Wichitan’s writing career brings him to World Cup

06/17/2014 9:02 AM

08/06/2014 12:06 PM

The first time Andrew Wiebe wrote about professional soccer for his college newspaper, a journalism professor critiqued his article with one word. Why?

A year or two later, as Wiebe ignored concerns of low interest and continued to write about the sport he loves, another journalism professor advised him to pursue other careers.

“He told me to give up, that I would never get a job covering soccer” said Wiebe, a Wichita native and Kansas grad. “I used that as fuel to get to where I am today.”

Wiebe, the new media editor for MLSsoccer.com and the host of ExtraTimeRadio, chuckles as he recalls those stories. Not only did he make a career out of soccer journalism, he is currently covering the World Cup in Brazil. He arrived in Sao Paolo before the start of the tournament and he has been writing about the event ever since.

Most of his time in South America is devoted to the US soccer team, but he was also in attendance for Brazil’s 3-1 victory against Croatia in the opener. His tweets offer a glimpse into the day-to-day life surrounding such an enormous sporting event, with the occasional reference to his home state.

“I live in Brooklyn, but I love Kansas,” Wiebe said via phone from Sao Paolo. “I was born and raised in Wichita, went to East, my parents still live there. Barn’rds is the first place I go when I’m back in town.”
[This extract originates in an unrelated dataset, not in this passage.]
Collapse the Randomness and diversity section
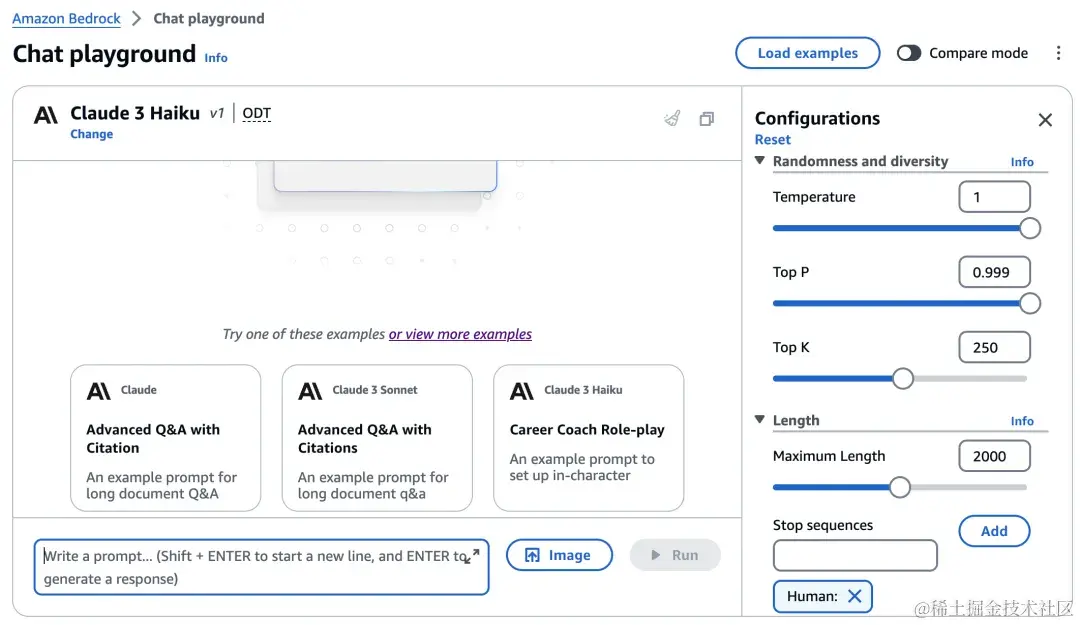Screen dimensions: 1080x625 pyautogui.click(x=760, y=161)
He is still trying to figure out where to eat in Brazil, but the country no longer feels foreign. Perhaps traveling roughly 80 days a year and covering World Cup qualifiers in Central America prepared him for the transition of a month-long work trip. Or maybe it’s the adrenaline rush that comes with being part of the World Cup.
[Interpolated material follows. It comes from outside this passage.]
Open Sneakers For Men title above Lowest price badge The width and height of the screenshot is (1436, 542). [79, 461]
Nothing in Major League Soccer can compare.

On Thursday, Wiebe watched as an entire nation focused on a soccer match. He saw thousands upon thousands of yellow-clad supporters descend on a stadium for Brazil’s first game. They roared during opening ceremonies, gulped when the tournament began with an own goal and lit fireworks when Brazil roared back.
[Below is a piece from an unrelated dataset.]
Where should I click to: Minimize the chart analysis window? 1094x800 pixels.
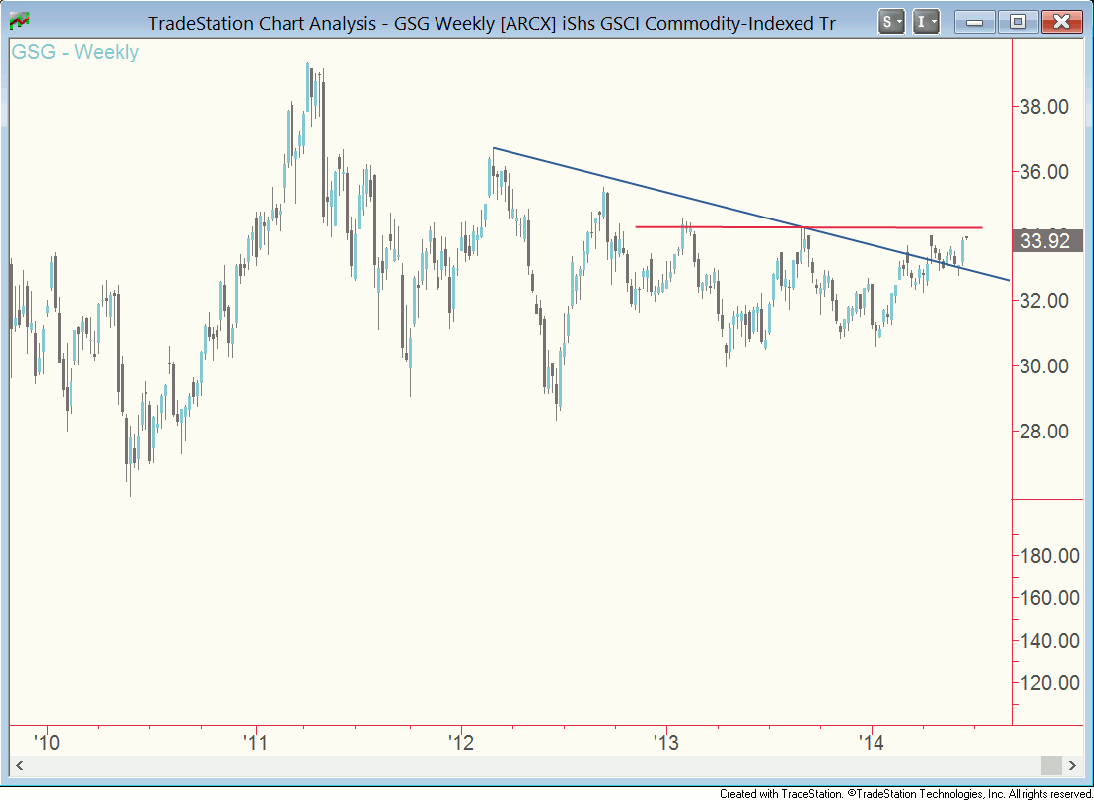976,21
“It is like a Super Bowl with two countries facing each other,” Wiebe said. “Your entire country is fully invested in that match. It is hard to describe, but everything about it was completely Brazilian in every single way. It was festive and it wasn’t perfect by any means, because nothing down here is. That was the beauty of it, this imperfect celebration of soccer. There was yellow everywhere. You can’t imagine how many yellow jerseys I saw.

“Even the backdrop is amazing. This is the largest city in the southern hemisphere and it is sprawling. People say Houston is a sprawling city, but I don’t think it compares to this. It seems like it goes on forever and ever and ever. The traffic is absolutely choking.”

The media contingent is big, too. When Wiebe got his professional start covering Sporting Kansas City, then the Wizards, for a start-up blog he was one of four regular journalists that attended home games. On Thursday, he wrote a column in a media work room filled with an estimated 3,000 journalists.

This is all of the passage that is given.